• _Your goal_
The answer is to be an exact copy of the lines below running from the line with "Click the green arrow" down to the line with "Viewport: 935px width, 521px height.", both ends included, and nothing more.

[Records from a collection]
◆ ◆ ◆ ◆ ◆ ◆ ◆

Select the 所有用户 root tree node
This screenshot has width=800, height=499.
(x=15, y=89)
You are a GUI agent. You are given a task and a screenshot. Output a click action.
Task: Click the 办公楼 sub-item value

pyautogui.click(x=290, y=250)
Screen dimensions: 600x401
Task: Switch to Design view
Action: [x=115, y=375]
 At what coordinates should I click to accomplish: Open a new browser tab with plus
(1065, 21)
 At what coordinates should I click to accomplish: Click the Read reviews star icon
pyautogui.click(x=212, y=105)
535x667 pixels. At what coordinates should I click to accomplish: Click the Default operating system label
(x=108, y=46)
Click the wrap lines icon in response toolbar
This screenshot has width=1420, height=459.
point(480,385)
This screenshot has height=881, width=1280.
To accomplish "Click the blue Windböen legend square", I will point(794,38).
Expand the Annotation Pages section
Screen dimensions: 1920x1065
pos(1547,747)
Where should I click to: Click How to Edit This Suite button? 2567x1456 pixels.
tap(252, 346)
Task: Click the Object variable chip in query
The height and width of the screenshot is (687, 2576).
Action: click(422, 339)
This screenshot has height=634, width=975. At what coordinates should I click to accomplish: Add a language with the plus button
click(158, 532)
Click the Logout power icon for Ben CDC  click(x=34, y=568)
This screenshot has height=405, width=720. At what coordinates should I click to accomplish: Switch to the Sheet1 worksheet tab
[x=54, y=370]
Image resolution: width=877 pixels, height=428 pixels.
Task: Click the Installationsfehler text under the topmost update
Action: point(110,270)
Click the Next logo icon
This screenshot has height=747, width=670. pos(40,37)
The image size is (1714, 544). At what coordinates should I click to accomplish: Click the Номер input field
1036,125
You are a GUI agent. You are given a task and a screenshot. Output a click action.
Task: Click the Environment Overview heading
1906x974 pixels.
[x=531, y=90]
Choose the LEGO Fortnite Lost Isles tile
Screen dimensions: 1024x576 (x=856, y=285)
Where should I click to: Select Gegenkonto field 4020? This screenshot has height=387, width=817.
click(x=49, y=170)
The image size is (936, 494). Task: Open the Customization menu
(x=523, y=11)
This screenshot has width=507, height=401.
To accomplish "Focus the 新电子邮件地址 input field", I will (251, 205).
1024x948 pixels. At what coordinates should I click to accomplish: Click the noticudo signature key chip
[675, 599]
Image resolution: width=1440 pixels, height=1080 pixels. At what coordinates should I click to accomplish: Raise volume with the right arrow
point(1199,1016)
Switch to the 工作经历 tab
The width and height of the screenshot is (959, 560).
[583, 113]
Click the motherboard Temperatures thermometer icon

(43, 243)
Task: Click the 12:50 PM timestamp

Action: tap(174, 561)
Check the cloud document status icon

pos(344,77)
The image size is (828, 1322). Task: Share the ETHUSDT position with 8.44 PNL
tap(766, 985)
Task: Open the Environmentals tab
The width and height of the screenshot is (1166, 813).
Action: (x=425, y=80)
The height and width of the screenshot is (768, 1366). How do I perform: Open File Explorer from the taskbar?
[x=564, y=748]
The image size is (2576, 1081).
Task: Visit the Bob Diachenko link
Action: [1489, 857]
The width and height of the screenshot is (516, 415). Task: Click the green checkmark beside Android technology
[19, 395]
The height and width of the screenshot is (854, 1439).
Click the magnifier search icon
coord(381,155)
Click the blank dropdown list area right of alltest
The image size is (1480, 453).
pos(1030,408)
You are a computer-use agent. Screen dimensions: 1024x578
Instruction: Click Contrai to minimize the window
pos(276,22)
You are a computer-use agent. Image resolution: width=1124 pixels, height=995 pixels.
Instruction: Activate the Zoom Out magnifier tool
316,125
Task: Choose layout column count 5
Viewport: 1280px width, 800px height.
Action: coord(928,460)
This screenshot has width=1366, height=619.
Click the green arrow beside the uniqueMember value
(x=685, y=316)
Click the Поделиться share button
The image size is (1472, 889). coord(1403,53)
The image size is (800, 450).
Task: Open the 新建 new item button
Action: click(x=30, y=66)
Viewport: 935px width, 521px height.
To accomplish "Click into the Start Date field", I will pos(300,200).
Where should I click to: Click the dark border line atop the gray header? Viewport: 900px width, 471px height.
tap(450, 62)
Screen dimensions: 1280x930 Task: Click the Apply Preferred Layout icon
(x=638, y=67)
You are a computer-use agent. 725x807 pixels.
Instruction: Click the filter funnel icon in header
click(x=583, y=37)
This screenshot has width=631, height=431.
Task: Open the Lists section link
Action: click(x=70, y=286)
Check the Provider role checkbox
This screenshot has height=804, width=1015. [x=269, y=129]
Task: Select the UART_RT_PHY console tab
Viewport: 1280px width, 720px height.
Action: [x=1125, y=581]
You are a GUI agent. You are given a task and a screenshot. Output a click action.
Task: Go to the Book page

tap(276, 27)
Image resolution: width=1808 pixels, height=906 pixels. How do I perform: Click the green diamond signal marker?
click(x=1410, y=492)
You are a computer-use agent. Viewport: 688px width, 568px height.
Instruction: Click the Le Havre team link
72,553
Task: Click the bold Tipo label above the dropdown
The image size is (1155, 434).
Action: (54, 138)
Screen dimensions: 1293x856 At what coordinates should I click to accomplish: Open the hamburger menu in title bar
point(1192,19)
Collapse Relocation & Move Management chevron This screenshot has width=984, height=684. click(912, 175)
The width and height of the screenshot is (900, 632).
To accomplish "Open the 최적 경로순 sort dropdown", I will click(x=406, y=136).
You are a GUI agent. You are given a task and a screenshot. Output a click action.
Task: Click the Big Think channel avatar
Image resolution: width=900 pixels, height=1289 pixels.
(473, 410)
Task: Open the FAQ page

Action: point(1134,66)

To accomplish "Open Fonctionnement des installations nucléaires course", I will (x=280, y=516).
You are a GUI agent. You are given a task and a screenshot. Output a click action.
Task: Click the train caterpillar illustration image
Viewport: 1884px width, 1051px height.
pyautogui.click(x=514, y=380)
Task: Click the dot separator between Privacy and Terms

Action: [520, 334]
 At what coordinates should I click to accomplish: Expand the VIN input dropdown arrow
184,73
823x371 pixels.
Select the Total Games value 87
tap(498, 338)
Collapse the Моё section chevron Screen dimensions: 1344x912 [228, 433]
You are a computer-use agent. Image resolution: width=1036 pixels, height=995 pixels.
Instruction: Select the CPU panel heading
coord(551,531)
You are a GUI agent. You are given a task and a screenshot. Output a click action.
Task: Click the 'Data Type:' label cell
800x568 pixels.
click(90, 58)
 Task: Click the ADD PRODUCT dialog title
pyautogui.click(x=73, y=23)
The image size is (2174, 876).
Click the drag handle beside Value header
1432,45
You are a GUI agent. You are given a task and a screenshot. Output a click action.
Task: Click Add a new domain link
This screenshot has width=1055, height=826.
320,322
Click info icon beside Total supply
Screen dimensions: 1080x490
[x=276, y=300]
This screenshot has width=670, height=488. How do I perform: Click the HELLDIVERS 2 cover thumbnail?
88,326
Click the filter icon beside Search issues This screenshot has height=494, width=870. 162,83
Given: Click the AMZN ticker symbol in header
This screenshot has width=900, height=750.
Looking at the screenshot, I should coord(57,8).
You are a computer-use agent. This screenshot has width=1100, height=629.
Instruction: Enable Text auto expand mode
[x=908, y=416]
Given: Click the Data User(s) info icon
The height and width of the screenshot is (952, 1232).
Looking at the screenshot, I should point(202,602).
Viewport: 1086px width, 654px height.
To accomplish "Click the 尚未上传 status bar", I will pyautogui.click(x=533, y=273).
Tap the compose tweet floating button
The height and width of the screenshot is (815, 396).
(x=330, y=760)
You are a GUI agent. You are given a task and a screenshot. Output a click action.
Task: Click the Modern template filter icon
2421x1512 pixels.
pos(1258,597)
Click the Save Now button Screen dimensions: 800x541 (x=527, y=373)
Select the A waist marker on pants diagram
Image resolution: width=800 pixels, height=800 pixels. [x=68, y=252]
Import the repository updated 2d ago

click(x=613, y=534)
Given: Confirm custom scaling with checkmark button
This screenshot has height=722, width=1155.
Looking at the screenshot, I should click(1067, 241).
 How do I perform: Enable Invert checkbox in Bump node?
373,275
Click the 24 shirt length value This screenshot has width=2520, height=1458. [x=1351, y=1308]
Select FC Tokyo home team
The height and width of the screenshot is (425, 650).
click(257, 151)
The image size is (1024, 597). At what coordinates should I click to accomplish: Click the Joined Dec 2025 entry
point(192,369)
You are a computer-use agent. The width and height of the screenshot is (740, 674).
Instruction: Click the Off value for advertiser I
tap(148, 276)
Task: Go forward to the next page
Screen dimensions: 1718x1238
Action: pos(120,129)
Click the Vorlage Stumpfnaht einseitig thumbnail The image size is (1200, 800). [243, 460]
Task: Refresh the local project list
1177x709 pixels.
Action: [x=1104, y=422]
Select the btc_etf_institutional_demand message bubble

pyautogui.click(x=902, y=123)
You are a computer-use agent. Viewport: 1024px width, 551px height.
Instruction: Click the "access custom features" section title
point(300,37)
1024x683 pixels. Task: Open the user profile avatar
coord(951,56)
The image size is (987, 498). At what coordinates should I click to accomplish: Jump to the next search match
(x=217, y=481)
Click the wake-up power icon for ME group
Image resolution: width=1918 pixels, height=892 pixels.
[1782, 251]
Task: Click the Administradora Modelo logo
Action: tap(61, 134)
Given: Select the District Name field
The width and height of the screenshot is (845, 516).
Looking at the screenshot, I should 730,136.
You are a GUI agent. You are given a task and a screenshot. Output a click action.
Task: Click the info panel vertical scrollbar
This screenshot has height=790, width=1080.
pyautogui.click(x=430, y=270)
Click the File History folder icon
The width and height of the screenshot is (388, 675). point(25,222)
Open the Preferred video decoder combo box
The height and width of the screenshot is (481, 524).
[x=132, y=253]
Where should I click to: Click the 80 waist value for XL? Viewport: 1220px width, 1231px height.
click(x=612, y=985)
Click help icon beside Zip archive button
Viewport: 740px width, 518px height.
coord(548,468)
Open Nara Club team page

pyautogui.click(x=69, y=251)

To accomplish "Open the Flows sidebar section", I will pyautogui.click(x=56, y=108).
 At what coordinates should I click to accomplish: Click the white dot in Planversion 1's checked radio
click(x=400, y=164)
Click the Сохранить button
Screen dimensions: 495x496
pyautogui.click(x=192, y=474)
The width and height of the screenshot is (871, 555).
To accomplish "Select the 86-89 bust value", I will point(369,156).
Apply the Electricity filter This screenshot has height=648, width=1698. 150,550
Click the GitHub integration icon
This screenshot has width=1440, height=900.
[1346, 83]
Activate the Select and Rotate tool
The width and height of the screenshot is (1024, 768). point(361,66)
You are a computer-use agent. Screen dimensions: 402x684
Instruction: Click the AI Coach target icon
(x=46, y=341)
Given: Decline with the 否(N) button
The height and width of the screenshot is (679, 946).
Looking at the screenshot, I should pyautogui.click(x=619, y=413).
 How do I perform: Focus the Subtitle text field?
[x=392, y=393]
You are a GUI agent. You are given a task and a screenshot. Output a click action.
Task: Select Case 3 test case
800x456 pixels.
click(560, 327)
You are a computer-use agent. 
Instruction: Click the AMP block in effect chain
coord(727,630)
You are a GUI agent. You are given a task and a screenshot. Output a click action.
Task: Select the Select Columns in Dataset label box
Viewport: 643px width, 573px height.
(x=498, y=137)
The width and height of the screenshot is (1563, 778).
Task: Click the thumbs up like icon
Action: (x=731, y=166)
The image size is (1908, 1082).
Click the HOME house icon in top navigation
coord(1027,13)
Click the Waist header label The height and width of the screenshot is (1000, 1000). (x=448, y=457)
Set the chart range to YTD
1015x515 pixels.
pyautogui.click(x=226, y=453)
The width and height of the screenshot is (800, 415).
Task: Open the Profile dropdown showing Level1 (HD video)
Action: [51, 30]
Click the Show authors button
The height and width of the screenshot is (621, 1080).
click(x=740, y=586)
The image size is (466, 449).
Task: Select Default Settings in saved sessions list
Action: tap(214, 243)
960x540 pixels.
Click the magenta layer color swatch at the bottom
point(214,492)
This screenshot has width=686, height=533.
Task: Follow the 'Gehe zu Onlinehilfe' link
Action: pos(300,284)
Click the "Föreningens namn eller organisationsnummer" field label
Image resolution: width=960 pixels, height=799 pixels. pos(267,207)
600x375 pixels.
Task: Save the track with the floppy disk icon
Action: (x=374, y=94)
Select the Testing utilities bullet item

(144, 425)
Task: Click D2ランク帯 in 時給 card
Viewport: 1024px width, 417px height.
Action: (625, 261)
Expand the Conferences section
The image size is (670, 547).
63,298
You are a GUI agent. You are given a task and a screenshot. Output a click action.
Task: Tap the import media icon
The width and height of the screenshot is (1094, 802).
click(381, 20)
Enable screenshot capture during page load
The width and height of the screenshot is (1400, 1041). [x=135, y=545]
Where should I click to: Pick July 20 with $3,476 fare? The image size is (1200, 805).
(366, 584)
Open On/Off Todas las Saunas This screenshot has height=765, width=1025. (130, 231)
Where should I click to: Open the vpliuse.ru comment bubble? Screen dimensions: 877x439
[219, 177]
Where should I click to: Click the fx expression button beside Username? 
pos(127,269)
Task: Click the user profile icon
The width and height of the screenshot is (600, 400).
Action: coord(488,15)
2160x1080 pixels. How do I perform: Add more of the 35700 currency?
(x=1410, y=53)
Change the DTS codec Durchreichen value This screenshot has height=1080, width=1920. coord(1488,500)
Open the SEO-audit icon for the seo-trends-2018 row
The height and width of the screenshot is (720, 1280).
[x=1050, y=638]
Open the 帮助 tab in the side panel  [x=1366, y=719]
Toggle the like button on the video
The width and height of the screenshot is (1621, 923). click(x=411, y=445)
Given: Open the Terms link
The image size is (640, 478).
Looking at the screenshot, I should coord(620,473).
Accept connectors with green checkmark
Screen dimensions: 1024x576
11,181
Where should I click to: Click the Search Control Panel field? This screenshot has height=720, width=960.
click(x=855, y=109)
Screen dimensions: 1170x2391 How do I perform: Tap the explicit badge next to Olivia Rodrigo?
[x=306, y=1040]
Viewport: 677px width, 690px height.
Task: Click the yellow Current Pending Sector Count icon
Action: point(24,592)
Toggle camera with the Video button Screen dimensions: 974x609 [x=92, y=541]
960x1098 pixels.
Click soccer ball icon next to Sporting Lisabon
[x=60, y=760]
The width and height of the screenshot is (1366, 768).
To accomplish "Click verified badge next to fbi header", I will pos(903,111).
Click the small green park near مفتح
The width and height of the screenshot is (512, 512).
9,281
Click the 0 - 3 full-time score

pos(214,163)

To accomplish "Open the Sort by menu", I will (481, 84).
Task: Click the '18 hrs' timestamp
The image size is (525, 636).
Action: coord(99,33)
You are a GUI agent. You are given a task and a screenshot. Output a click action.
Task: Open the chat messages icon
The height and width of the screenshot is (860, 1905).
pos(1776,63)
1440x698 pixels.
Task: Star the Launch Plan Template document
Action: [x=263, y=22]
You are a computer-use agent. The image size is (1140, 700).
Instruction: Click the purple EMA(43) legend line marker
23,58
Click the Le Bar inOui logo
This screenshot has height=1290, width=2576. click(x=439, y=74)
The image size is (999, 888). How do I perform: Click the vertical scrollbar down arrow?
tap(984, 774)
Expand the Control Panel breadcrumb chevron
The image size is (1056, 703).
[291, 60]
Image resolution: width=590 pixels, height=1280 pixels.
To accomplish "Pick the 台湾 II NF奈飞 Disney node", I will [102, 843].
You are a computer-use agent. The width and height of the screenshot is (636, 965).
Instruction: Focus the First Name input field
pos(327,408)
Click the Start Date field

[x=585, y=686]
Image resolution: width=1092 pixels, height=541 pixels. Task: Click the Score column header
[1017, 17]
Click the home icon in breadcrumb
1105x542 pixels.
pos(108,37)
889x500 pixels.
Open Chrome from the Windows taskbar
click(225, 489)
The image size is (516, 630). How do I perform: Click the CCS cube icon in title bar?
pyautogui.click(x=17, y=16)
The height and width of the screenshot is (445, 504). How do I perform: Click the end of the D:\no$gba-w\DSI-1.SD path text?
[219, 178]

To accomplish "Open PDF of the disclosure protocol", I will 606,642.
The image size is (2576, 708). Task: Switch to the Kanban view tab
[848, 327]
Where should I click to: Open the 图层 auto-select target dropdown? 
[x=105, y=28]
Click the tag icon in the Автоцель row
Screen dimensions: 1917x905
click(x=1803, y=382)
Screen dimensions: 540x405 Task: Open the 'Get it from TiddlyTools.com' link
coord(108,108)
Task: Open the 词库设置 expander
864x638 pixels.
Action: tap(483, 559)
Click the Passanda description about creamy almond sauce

◆ ◆ ◆ ◆ ◆ ◆ ◆

• _Response area_
Click the green arrow beside the uniqueMember value
(x=685, y=316)
Click the Поделиться share button
The image size is (1472, 889). coord(1403,53)
The image size is (800, 450).
Task: Open the 新建 new item button
Action: click(x=30, y=66)
Viewport: 935px width, 521px height.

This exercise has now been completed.